Begin by discussing the contents of each meal selection. Did students choose food based on taste, nutrition or cost? It may be helpful at this point to have a student or students collect data on the amount of children who purchased food based on the different categories of taste, nutrition or cost. Ask each child to report their purchased items and graph the results accordingly using a bar graph. Continue to ask the students if they thought that their purchase was healthy and nutritious. Once you have established if each child’s selection was healthy or unhealthy, ask the students which items on the menu are nutritious (i.e., salads, fruit cups and meats) and which items on the menus have few nutrients (i.e., french fries, cookies and ice cream).

Round 2

  1. Take the pairs from Round 1 and combine them into groups of four. Each person still has a budget of five dollars. However, two members of the group will pretend that they are going out to lunch. Therefore, they have the option of sharing items if they choose to do so. The other two group members are responsible for calculating the cost of the order. Each role should be determined before starting the next round.
  2. Advise students to make the healthiest meal choices in this round. Some tips include:
    • Order regular sized meals instead of the extra-large or “super-sized” meals
    • Split items with a friend
    • Order water instead of pop
    • Order a side salad instead of french fries
    • Order a fruit cup instead of ice cream, cookies or pie for a sweet dessert
    • Eat half of your order and take the rest home
  3. After one pair purchases a meal, have the group members switch roles.
  4. Following the activity, poll the class again to see how many people ordered each item this round. Create a graph of the Round 2 choices. Compare the first and second round graphs. Using the graphs, have students determine which round included the healthiest choices.

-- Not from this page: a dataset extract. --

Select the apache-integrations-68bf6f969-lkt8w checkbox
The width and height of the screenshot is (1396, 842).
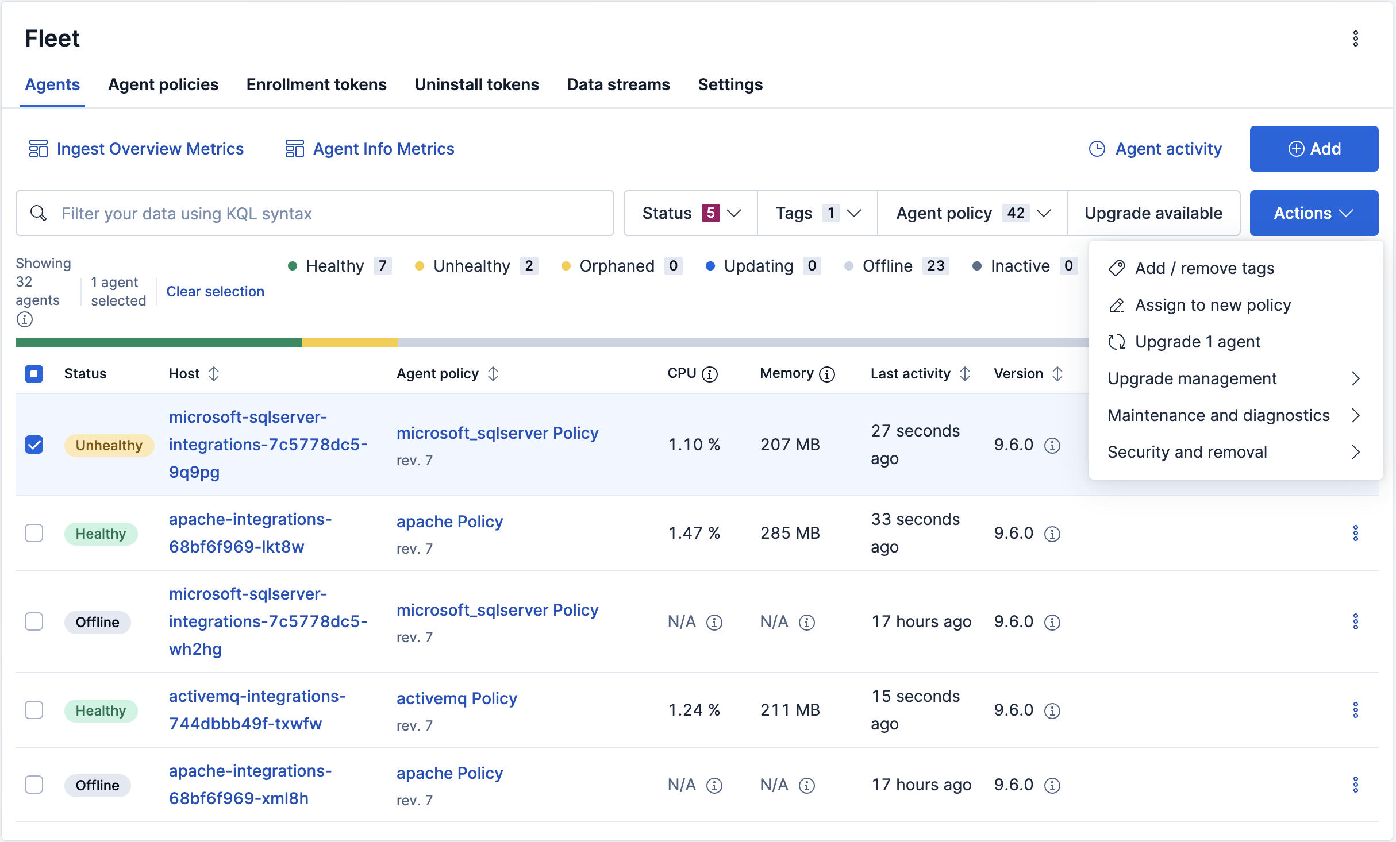click(34, 533)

Discuss with the class which items were bought the most from Round 1 to Round 2 and which items were bought the least from Round 1 to Round 2. Did more students purchase water, fruits, and vegetables in Round 1 or Round 2? Identify in each round the amount of water, fruits and vegetables purchased. Explain to the students that it is OK to order food that does not have a lot of nutrients. But, it is important to try to eat nutrient-rich food and to stay active so that you are able to concentrate in school and interact well with others.